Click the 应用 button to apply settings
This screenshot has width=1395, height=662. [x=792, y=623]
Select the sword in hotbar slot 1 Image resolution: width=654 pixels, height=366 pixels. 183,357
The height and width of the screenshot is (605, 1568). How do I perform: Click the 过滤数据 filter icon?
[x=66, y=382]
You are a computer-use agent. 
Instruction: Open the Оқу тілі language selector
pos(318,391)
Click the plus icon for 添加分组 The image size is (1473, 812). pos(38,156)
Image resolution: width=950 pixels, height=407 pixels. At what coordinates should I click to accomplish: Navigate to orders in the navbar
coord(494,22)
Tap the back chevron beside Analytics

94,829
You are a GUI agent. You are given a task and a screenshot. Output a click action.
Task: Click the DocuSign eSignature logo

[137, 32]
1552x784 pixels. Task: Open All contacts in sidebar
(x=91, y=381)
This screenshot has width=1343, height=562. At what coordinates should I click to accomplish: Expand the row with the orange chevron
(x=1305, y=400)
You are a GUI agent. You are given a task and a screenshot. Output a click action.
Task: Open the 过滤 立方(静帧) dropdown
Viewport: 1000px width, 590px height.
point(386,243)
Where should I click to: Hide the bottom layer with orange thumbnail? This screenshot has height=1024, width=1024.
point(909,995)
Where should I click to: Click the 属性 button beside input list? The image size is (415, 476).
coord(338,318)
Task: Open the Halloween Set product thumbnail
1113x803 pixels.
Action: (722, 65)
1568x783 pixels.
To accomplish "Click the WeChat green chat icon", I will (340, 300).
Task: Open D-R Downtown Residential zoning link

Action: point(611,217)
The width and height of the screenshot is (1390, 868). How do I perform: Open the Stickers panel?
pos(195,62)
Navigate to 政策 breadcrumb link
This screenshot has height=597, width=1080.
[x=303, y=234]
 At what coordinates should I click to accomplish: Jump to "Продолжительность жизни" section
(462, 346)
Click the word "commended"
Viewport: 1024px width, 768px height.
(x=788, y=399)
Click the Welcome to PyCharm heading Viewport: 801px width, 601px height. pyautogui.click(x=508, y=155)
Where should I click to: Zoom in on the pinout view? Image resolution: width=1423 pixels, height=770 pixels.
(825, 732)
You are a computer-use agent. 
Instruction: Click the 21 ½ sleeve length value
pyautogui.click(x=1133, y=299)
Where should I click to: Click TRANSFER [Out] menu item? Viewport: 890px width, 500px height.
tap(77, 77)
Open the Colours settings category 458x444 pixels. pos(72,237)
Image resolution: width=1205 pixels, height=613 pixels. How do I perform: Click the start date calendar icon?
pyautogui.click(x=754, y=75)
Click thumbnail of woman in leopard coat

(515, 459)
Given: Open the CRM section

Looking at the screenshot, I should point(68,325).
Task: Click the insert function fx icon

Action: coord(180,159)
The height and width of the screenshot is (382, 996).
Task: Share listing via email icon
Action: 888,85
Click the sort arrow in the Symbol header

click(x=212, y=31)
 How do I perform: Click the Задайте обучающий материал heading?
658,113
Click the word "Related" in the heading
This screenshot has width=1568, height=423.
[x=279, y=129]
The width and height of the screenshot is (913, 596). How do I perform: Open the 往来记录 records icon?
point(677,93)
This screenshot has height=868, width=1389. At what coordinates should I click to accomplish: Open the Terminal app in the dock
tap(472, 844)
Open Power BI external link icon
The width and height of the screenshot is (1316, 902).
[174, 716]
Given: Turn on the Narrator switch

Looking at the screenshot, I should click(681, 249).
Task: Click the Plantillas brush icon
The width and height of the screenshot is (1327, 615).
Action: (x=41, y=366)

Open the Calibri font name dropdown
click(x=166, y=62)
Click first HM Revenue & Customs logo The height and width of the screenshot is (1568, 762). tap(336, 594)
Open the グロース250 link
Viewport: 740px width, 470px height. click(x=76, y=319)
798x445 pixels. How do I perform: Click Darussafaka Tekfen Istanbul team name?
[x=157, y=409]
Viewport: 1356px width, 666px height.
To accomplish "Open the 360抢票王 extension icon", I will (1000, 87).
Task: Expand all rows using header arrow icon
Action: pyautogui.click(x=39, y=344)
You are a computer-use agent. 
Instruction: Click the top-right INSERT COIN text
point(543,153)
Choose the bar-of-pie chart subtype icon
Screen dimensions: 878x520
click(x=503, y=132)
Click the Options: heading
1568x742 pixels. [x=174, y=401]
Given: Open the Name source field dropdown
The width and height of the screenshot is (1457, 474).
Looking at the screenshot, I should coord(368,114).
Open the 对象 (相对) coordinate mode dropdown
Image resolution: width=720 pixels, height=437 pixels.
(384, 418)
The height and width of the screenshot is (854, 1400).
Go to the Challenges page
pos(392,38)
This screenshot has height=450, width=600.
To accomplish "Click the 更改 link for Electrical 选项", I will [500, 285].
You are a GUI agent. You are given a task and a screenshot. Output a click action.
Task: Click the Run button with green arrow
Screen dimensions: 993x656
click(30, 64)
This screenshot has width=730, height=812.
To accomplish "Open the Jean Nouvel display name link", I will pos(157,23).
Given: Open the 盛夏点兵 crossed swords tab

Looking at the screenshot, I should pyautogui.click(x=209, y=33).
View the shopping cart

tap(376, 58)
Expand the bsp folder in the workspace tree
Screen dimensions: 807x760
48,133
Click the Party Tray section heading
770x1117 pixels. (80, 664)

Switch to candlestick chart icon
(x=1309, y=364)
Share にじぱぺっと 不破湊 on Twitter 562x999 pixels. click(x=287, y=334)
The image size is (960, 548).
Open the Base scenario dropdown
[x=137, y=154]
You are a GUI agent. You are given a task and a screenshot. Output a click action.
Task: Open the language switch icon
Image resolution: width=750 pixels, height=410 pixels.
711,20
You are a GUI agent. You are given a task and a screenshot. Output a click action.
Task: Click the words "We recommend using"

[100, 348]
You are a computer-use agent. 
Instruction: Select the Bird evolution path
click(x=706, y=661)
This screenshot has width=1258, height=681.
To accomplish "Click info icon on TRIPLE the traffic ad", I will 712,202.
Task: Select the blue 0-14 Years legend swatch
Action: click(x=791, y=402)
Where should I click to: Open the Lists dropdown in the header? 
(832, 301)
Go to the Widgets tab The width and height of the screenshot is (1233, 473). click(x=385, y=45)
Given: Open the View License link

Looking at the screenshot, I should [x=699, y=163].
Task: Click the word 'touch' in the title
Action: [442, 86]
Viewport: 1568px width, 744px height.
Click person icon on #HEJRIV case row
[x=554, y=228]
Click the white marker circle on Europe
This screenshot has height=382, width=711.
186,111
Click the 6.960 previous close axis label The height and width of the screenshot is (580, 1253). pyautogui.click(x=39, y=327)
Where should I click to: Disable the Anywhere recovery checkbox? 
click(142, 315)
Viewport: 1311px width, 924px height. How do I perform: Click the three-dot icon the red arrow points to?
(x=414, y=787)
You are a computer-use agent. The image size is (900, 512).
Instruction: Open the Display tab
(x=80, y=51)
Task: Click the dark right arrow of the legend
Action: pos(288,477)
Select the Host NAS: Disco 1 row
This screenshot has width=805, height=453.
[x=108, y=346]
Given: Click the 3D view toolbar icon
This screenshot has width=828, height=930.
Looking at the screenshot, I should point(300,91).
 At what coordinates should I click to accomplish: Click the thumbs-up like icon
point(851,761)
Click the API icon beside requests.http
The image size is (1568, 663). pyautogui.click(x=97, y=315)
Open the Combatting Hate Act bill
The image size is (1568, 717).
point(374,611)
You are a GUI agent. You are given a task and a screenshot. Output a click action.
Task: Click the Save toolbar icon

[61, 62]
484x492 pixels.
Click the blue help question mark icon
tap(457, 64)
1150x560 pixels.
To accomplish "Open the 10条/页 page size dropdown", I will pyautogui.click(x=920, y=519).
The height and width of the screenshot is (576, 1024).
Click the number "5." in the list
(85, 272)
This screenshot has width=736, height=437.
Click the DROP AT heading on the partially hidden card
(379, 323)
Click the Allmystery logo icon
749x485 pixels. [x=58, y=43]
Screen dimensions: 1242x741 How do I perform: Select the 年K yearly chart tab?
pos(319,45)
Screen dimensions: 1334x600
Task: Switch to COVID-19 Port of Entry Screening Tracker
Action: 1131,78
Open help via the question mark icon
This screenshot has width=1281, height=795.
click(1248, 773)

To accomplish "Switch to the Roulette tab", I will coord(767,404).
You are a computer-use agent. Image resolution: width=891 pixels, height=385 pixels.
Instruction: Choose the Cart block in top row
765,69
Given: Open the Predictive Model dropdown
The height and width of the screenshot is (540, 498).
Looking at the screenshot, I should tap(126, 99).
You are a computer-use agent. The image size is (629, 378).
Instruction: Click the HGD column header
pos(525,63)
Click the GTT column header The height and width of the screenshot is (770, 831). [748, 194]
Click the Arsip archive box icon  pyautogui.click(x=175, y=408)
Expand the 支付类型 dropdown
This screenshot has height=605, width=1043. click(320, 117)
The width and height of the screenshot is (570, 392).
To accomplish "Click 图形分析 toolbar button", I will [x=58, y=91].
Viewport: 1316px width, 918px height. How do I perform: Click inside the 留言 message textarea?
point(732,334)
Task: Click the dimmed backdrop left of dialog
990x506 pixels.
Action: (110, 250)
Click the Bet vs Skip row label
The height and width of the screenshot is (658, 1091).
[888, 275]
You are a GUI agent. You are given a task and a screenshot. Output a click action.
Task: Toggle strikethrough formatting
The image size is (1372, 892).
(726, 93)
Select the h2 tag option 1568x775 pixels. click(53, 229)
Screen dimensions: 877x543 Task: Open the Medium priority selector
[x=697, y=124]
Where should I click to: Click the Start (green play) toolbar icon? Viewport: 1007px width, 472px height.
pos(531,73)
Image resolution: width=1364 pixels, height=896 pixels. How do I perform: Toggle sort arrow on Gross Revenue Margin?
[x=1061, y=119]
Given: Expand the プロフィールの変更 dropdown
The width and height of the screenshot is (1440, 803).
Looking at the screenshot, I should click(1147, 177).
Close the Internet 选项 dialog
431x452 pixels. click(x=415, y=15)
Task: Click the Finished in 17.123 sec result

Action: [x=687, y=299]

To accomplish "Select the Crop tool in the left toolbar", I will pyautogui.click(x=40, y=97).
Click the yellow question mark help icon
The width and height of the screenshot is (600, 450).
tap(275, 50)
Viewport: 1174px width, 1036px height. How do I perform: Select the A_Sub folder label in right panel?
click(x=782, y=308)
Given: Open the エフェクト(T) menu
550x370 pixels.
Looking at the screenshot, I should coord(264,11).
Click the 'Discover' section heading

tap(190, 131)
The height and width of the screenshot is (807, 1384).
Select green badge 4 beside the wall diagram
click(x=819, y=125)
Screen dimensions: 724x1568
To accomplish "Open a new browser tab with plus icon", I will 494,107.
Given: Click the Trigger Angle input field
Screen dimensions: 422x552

Task directions:
All lines with the word "field" must be located in the data and copied.

Response to this task:
Given: Open the Name source field dropdown
Given: Click the Trigger Angle input field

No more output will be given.